◆ **Task item**
Only the lines from the one with "You are a GUI" through the last line of the records below belong in your answer, reproduced exactly and with the pictures left out.

Screenshot grounding data
BEGIN

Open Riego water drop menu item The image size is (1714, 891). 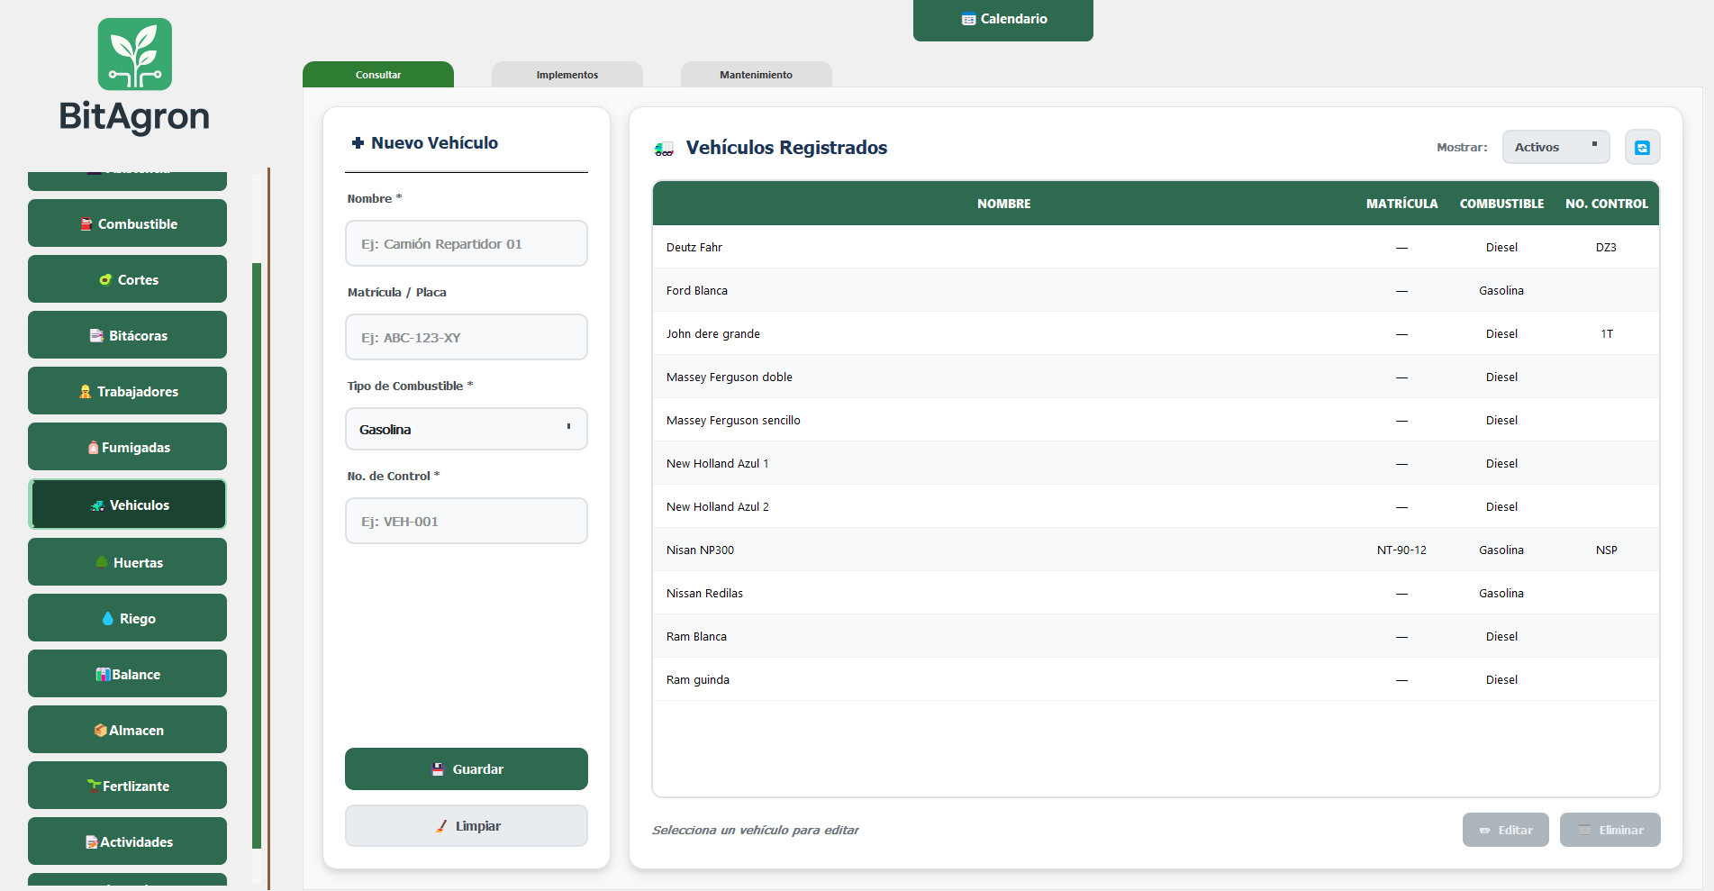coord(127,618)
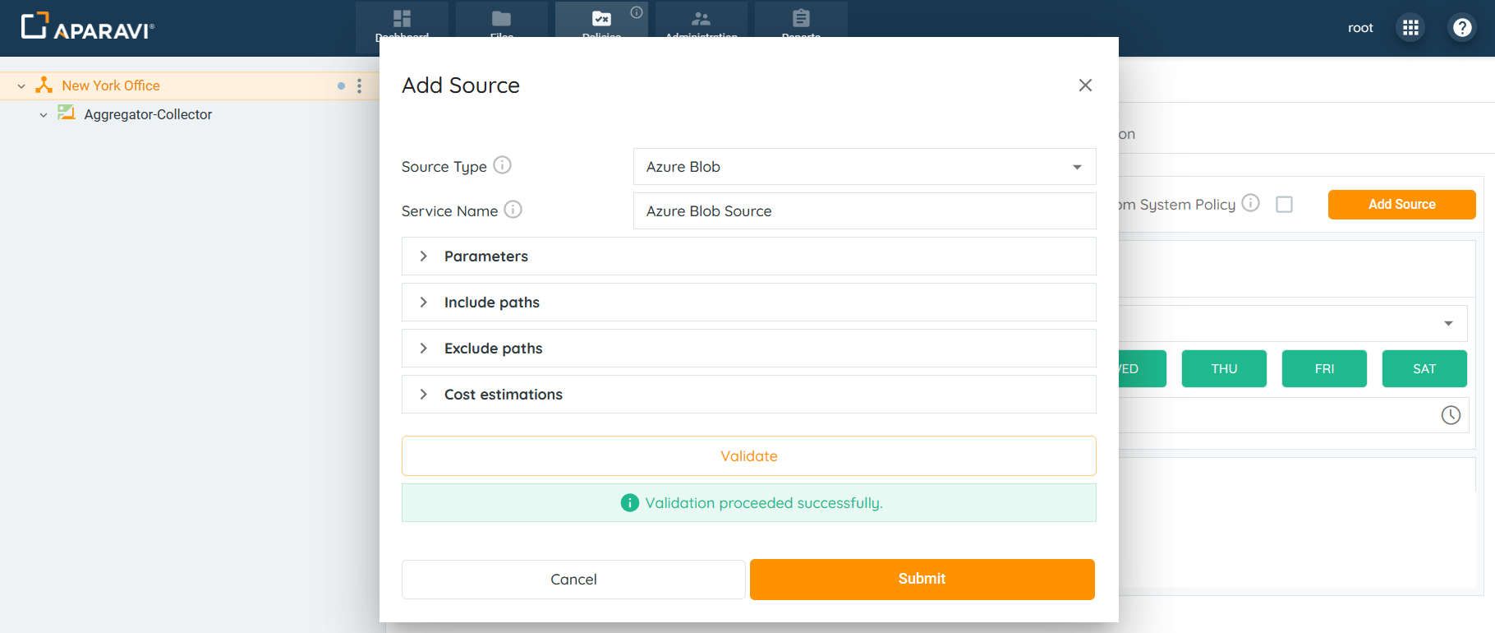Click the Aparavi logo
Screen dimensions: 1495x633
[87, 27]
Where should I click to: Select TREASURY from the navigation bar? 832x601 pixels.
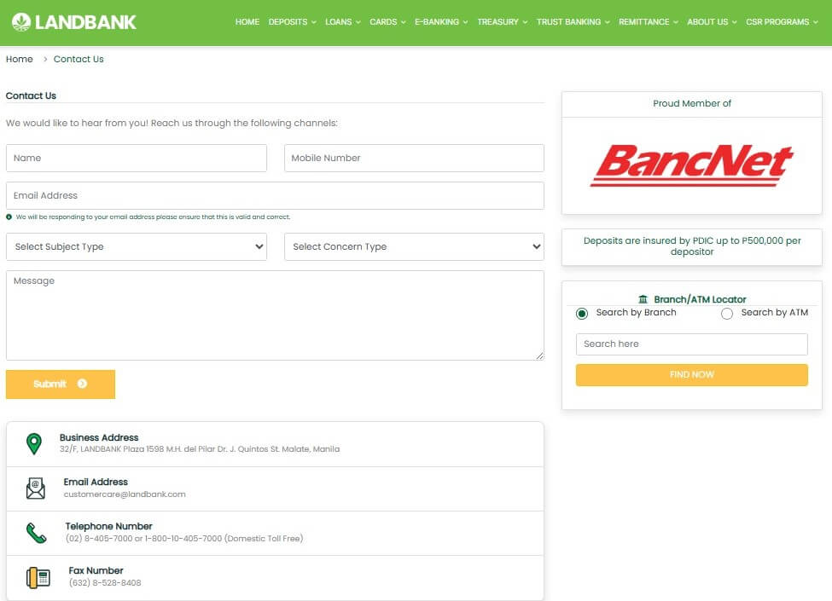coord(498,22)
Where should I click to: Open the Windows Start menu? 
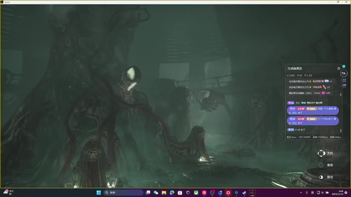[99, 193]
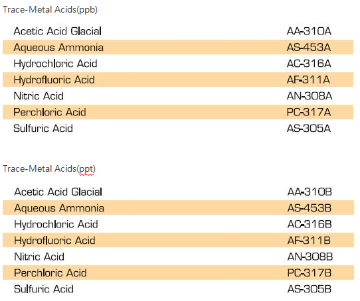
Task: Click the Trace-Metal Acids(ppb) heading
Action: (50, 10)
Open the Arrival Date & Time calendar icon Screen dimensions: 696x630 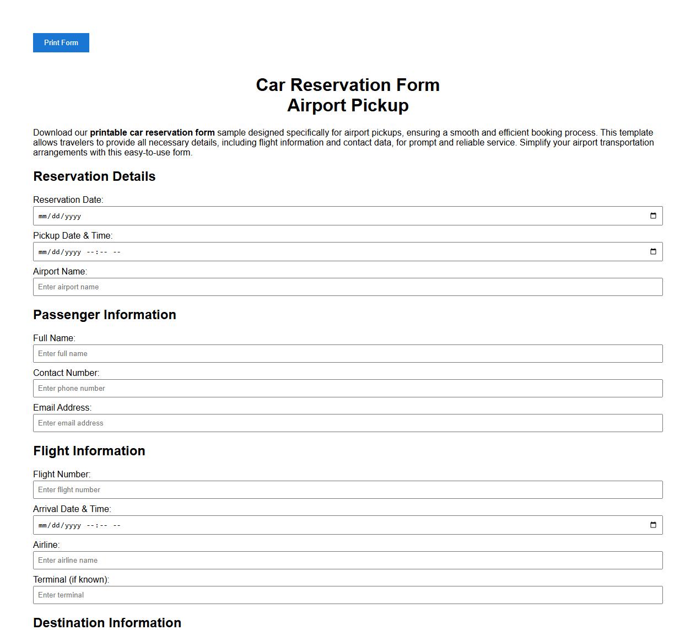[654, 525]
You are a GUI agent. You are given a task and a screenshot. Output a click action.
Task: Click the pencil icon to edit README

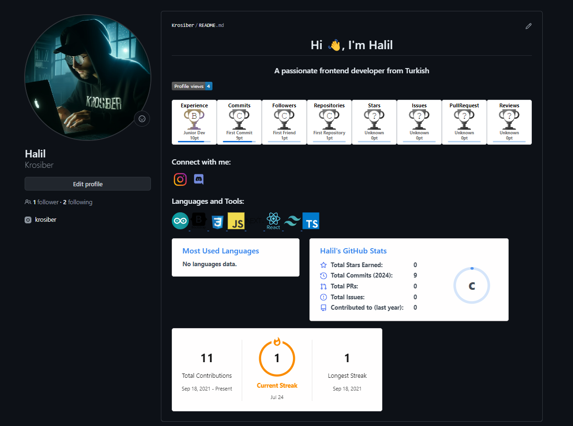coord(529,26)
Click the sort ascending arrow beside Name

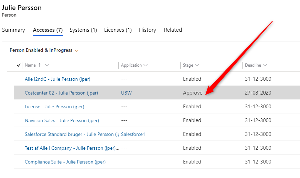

END

◆ **Response to this exercise**
You are a GUI agent. You are given a task and a screenshot. Output a click action.
Task: Click the pencil icon to edit README

coord(529,26)
Click the sort ascending arrow beside Name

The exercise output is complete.